--- START ---

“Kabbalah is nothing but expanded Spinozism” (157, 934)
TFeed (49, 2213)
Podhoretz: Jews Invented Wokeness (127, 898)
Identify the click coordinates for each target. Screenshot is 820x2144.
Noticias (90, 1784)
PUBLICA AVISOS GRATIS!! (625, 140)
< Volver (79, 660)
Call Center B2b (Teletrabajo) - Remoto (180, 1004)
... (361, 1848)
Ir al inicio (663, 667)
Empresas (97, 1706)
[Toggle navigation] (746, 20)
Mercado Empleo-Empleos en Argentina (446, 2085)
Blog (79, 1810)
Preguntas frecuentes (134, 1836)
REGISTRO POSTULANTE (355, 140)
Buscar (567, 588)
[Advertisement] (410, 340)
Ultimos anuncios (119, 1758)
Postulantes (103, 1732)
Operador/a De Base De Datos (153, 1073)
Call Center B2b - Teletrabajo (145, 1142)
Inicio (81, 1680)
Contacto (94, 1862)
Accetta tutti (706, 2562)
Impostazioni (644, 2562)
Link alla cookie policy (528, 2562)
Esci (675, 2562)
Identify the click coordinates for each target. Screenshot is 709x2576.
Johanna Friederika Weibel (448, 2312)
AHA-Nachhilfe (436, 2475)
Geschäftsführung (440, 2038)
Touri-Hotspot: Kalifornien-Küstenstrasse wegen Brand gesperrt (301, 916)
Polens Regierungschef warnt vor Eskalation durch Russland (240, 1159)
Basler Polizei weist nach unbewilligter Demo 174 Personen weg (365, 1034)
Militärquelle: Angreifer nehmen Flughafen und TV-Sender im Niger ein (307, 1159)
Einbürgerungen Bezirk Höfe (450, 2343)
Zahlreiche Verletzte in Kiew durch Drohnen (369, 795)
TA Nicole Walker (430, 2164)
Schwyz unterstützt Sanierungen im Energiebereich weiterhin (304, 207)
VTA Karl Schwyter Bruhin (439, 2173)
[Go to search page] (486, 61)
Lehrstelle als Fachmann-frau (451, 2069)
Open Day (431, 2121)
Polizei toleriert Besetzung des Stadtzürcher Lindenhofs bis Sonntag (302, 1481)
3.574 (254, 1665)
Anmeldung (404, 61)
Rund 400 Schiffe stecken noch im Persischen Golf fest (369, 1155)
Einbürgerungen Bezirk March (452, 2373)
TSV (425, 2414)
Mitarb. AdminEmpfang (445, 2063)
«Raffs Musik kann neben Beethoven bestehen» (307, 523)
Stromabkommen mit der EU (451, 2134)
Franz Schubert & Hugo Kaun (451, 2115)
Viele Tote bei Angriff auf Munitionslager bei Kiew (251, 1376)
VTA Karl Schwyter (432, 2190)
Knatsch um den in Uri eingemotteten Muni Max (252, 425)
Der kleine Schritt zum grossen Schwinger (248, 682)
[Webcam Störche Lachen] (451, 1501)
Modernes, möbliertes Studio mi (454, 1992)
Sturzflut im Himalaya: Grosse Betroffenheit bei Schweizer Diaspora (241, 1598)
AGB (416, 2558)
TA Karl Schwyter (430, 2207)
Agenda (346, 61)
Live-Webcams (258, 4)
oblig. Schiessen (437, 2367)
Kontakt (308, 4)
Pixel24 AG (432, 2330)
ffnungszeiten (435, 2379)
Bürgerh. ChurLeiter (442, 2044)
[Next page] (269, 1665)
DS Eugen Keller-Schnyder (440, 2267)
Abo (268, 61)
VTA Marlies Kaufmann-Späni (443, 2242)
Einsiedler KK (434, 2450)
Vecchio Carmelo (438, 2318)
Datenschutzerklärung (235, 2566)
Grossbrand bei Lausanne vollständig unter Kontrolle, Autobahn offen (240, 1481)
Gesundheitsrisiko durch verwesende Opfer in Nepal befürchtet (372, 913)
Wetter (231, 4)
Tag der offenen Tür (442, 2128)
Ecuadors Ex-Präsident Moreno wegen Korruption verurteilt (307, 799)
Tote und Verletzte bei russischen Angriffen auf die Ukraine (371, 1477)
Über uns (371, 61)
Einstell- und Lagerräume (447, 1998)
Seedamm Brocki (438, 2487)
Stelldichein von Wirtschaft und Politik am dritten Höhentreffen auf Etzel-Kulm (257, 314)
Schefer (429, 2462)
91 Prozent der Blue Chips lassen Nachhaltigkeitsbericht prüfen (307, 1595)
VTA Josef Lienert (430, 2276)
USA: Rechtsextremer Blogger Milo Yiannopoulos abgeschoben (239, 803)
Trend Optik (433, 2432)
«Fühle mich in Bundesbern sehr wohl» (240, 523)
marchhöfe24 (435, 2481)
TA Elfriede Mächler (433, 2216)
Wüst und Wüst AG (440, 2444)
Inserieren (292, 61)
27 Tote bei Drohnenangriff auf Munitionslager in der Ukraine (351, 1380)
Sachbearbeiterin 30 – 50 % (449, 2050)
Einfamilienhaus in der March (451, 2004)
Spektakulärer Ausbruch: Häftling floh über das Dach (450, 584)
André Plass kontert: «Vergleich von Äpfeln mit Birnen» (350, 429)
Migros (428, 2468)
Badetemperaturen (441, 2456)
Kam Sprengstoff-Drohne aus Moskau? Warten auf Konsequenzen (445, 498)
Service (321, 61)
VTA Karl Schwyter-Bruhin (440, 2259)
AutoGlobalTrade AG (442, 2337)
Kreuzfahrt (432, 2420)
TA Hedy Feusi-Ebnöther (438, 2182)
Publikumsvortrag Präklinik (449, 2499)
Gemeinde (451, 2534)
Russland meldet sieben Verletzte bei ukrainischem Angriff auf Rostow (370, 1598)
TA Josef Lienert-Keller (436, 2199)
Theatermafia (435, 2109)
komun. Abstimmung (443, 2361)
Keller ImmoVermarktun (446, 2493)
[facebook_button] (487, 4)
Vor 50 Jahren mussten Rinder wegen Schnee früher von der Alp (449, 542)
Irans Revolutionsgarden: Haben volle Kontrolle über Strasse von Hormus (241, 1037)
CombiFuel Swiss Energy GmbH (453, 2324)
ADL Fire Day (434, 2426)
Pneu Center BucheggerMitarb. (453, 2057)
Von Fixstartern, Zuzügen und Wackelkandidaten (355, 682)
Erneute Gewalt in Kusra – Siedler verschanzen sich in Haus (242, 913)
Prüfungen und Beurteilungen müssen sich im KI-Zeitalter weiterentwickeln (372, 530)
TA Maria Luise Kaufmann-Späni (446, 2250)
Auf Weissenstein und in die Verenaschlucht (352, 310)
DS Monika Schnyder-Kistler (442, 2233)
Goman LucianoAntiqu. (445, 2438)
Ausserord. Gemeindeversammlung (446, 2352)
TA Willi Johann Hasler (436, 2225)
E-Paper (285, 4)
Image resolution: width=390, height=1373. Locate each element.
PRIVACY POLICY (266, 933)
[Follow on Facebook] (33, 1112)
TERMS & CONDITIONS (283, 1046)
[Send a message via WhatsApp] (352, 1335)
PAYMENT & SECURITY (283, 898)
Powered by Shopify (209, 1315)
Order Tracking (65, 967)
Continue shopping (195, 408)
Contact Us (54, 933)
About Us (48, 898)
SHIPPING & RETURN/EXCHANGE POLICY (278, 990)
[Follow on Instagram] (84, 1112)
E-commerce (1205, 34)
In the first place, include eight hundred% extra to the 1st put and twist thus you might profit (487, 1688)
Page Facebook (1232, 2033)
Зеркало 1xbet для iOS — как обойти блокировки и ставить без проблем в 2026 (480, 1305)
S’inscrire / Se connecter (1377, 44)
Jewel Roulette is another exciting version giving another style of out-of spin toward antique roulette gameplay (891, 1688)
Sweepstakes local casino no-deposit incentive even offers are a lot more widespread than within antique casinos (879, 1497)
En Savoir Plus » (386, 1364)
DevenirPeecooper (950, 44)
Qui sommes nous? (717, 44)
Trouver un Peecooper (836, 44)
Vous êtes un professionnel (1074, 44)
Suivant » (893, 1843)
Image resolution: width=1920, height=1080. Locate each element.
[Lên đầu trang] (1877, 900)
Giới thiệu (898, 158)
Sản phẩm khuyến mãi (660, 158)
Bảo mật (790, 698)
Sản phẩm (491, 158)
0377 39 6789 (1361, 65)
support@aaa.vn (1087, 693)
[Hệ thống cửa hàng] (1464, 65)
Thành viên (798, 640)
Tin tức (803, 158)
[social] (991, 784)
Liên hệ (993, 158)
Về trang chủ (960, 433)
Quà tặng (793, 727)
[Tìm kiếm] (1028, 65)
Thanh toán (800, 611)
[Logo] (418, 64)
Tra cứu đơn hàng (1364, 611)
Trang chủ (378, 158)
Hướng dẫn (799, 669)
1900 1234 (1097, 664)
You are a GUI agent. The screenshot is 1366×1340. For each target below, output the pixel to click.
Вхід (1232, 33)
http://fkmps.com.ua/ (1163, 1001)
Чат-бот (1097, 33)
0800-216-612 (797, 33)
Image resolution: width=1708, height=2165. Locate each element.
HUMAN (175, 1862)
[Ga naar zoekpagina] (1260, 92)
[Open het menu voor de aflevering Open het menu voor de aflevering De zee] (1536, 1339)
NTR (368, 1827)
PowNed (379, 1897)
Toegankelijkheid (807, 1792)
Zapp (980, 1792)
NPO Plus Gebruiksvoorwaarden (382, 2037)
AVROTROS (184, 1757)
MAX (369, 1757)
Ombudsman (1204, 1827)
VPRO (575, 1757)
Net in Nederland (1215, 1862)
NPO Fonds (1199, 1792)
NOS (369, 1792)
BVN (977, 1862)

--- END ---

◆ Exercise requirements
From the data above, reproduce word for word the lines running from the line with "Inicio (81, 1680)" to the line with "Franz Schubert & Hugo Kaun (451, 2115)", ends included.

◆ Response for this exercise
Inicio (81, 1680)
Contacto (94, 1862)
Accetta tutti (706, 2562)
Impostazioni (644, 2562)
Link alla cookie policy (528, 2562)
Esci (675, 2562)
Identify the click coordinates for each target. Screenshot is 709x2576.
Johanna Friederika Weibel (448, 2312)
AHA-Nachhilfe (436, 2475)
Geschäftsführung (440, 2038)
Touri-Hotspot: Kalifornien-Küstenstrasse wegen Brand gesperrt (301, 916)
Polens Regierungschef warnt vor Eskalation durch Russland (240, 1159)
Basler Polizei weist nach unbewilligter Demo 174 Personen weg (365, 1034)
Militärquelle: Angreifer nehmen Flughafen und TV-Sender im Niger ein (307, 1159)
Einbürgerungen Bezirk Höfe (450, 2343)
Zahlreiche Verletzte in Kiew durch Drohnen (369, 795)
TA Nicole Walker (430, 2164)
Schwyz unterstützt Sanierungen im Energiebereich weiterhin (304, 207)
VTA Karl Schwyter Bruhin (439, 2173)
[Go to search page] (486, 61)
Lehrstelle als Fachmann-frau (451, 2069)
Open Day (431, 2121)
Polizei toleriert Besetzung des Stadtzürcher Lindenhofs bis Sonntag (302, 1481)
3.574 (254, 1665)
Anmeldung (404, 61)
Rund 400 Schiffe stecken noch im Persischen Golf fest (369, 1155)
Einbürgerungen Bezirk March (452, 2373)
TSV (425, 2414)
Mitarb. AdminEmpfang (445, 2063)
«Raffs Musik kann neben Beethoven bestehen» (307, 523)
Stromabkommen mit der EU (451, 2134)
Franz Schubert & Hugo Kaun (451, 2115)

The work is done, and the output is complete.